Le care, notion philosophique d’origine américaine qui signifie à la fois l’attention, le soin, le souci et la sollicitude, a été utilisé pour la première fois par Carol Gilligan. Elle a défini l’éthique du care comme « le souci des autres et la volonté d’entretenir les liens tissés avec eux, portée par les filles » [1]. Dans les années 1990, Bérénice Fisher et Joan Tronto ont complété cette définition en insistant sur « l’interdépendance des liens entre les êtres humains par opposition à la vision atomisée de l’individu » [2].

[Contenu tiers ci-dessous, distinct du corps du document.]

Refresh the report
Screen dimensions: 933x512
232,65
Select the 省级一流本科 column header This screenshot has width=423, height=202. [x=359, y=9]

Son application au soin dans la pratique médicale et paramédicale a été largement étudiée. L’éthique du care a ensuite été étendue à tous les aspects de la vie politique et morale. Dès lors, elle s’applique à la personne en général (et pas seulement aux patients) et à tous les espaces de vie, travail ou sphère privée.
Réparer notre monde
L’espérance de vie s’est considérablement améliorée au cours de la deuxième moitié du XXe siècle, grâce à la découverte des antibiotiques et aux progrès en médecine cardio-vasculaire. Avec l’émergence de nouveaux cancers et des maladies chroniques, la pratique médicale a dû s’adapter aux nouveaux patients.
La logique du paternalisme a été abandonnée au profit de la logique du choix, dont le fondement est une conception de l’individu rationnel, responsable et autonome, héritée de la philosophie des Lumières. Or cette logique paraît aujourd’hui dépassée. Elle est opposée à la logique du care, qui suppose de prendre au sérieux les besoins physiques et psychologiques des malades : l’art du soin est d’« agir sans chercher à contrôler » [3].
En soutien à la vie, le nouvel ouvrage de Marie Gaille, philosophe et directrice de l’Institut des sciences, humaines et sociales, propose un libre commentaire de la définition du care,
une activité générique qui comprend tout ce que nous faisons pour maintenir, perpétuer et réparer notre monde, en sorte que nous puissions y vivre aussi bien que possible.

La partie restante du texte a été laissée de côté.